— start PROVIDED MATERIAL —
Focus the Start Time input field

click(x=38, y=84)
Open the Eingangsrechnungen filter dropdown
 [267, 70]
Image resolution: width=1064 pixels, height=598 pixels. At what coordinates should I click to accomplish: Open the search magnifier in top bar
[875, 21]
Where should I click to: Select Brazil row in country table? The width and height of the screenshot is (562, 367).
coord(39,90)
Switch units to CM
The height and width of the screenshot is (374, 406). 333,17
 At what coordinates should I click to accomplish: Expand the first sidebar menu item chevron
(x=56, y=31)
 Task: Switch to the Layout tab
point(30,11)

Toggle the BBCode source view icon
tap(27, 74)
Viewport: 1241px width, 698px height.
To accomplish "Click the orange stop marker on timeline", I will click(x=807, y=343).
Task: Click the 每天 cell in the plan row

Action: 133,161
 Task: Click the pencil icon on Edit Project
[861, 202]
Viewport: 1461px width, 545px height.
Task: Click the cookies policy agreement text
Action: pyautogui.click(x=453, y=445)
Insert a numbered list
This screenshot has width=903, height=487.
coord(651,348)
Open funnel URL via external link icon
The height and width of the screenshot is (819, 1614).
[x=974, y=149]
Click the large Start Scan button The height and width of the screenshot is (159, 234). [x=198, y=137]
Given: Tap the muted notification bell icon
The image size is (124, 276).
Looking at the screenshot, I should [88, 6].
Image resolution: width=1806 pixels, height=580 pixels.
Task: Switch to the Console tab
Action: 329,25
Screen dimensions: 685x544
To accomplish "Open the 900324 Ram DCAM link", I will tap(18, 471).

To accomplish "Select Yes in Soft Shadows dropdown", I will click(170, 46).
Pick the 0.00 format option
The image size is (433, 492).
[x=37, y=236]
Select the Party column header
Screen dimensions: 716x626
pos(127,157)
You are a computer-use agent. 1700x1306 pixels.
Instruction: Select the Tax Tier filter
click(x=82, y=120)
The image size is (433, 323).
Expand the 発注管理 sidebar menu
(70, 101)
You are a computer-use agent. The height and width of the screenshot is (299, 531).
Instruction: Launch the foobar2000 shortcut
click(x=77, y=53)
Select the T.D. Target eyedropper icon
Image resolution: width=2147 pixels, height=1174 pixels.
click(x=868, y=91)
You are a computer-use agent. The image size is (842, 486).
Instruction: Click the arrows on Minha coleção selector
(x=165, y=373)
— end PROVIDED MATERIAL —
STATED EXERCISE: Convert the material above into a JSON list of strings, one string per line, omitting blank lines.

TASK RESPONSE:
[
  "Focus the Start Time input field",
  "click(x=38, y=84)",
  "Open the Eingangsrechnungen filter dropdown",
  " [267, 70]",
  "Image resolution: width=1064 pixels, height=598 pixels. At what coordinates should I click to accomplish: Open the search magnifier in top bar",
  "[875, 21]",
  "Where should I click to: Select Brazil row in country table? The width and height of the screenshot is (562, 367).",
  "coord(39,90)",
  "Switch units to CM",
  "The height and width of the screenshot is (374, 406). 333,17",
  " At what coordinates should I click to accomplish: Expand the first sidebar menu item chevron",
  "(x=56, y=31)",
  " Task: Switch to the Layout tab",
  "point(30,11)",
  "Toggle the BBCode source view icon",
  "tap(27, 74)",
  "Viewport: 1241px width, 698px height.",
  "To accomplish \"Click the orange stop marker on timeline\", I will click(x=807, y=343).",
  "Task: Click the 每天 cell in the plan row",
  "Action: 133,161",
  " Task: Click the pencil icon on Edit Project",
  "[861, 202]",
  "Viewport: 1461px width, 545px height.",
  "Task: Click the cookies policy agreement text",
  "Action: pyautogui.click(x=453, y=445)",
  "Insert a numbered list",
  "This screenshot has width=903, height=487.",
  "coord(651,348)",
  "Open funnel URL via external link icon",
  "The height and width of the screenshot is (819, 1614).",
  "[x=974, y=149]",
  "Click the large Start Scan button The height and width of the screenshot is (159, 234). [x=198, y=137]",
  "Given: Tap the muted notification bell icon",
  "The image size is (124, 276).",
  "Looking at the screenshot, I should [88, 6].",
  "Image resolution: width=1806 pixels, height=580 pixels.",
  "Task: Switch to the Console tab",
  "Action: 329,25",
  "Screen dimensions: 685x544",
  "To accomplish \"Open the 900324 Ram DCAM link\", I will tap(18, 471).",
  "To accomplish \"Select Yes in Soft Shadows dropdown\", I will click(170, 46).",
  "Pick the 0.00 format option",
  "The image size is (433, 492).",
  "[x=37, y=236]",
  "Select the Party column header",
  "Screen dimensions: 716x626",
  "pos(127,157)",
  "You are a computer-use agent. 1700x1306 pixels.",
  "Instruction: Select the Tax Tier filter",
  "click(x=82, y=120)",
  "The image size is (433, 323).",
  "Expand the 発注管理 sidebar menu",
  "(70, 101)",
  "You are a computer-use agent. The height and width of the screenshot is (299, 531).",
  "Instruction: Launch the foobar2000 shortcut",
  "click(x=77, y=53)",
  "Select the T.D. Target eyedropper icon",
  "Image resolution: width=2147 pixels, height=1174 pixels.",
  "click(x=868, y=91)",
  "You are a computer-use agent. The image size is (842, 486).",
  "Instruction: Click the arrows on Minha coleção selector",
  "(x=165, y=373)"
]